Oxidant tumor promoters activate PKC by reacting with
zinc-thiolates present within the regulatory domain. In contrast, the oxidized forms of some
cancer-preventive agents, such as polyphenolics (
ellagic acid, 4-
hydroxytamoxifen and
curcumin) and selenocompounds, can inactivate PKC by oxidizing the vicinal
thiols present within the catalytic domain. This brings an efficient counteractive mechanism to block the signal transduction induced by
tumor promoters at the first step itself. Because
prostate cancer prevention clinical trials in large human population are under way, we have focused more on understanding the
cancer-preventive mechanism of
selenium.
Methylselenol, the postulated
cancer-preventive metabolite, has no direct effect on PKC activity. However,
methylseleninic acid, locally generated by the reaction of membrane
methylselenol with PKC-bound
tumor-promoting
fatty acid hydroperoxides, selectively inactivates PKC. This mechanism clarifies how the volatile
methylselenol that is present in a low concentration induces the inactivation of PKC selectively in the promoting precancer cells.

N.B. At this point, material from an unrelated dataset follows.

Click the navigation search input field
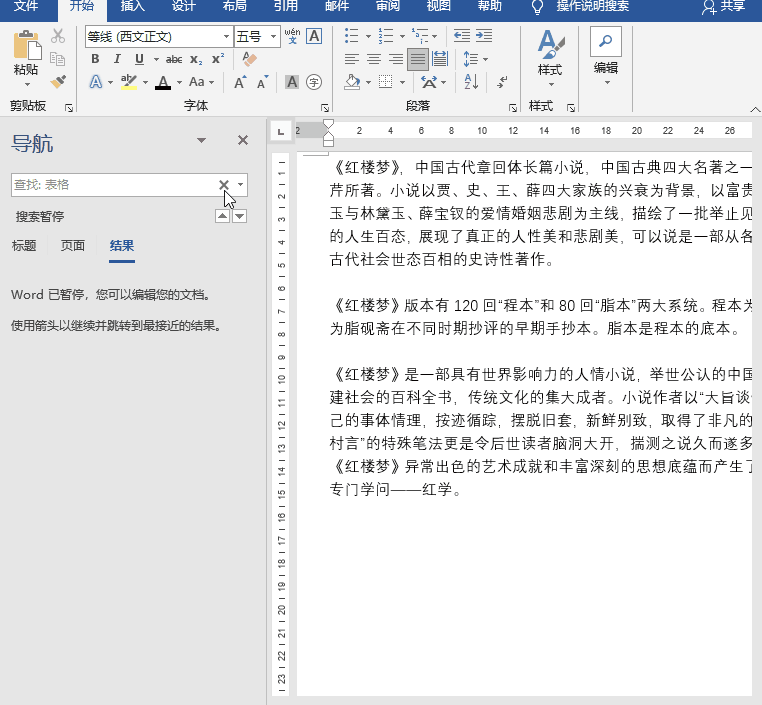 [110, 185]
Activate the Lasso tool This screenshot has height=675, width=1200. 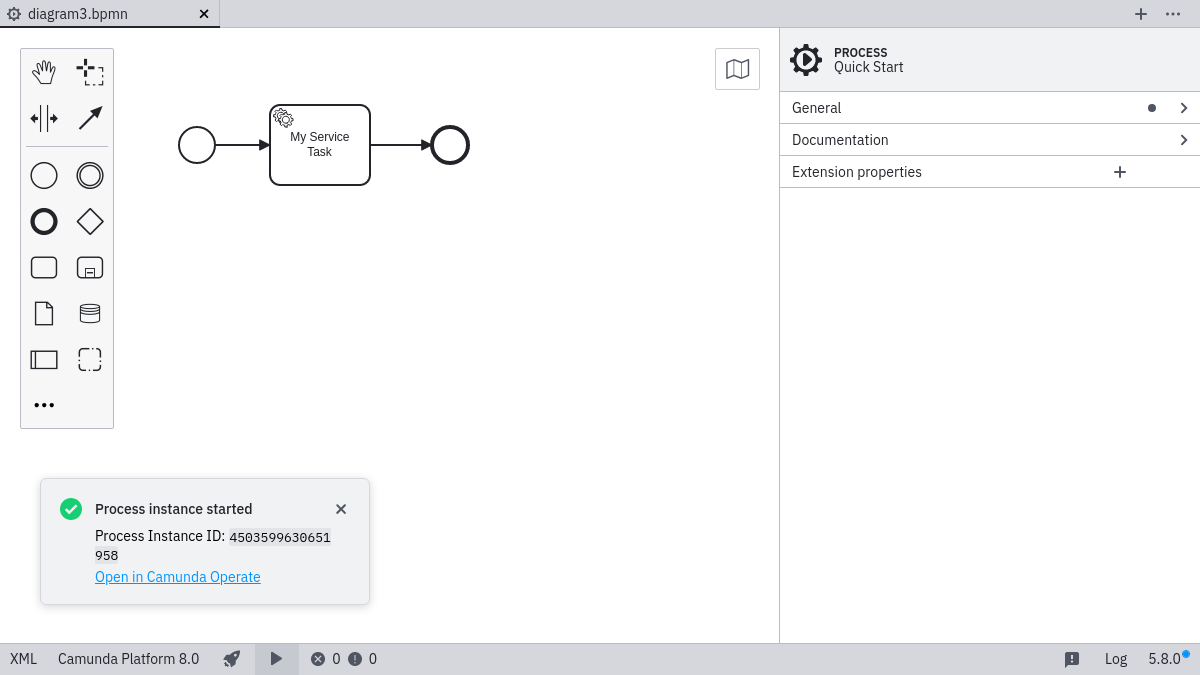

Selenoprotein thioredoxin reductase reverses
selenium-induced inactivation of PKC, suggesting that
selenoproteins may serve as a safeguard against the toxicity induced by selenometabolites. Moreover, this also explains how a resistance to
selenium develops in advanced malignant cells. The redox-mediated inactivation of PKC may, at least in part, be responsible for the
antioxidant-induced inhibition of
tumor promotion and cell growth, as well as for the induction of cell death.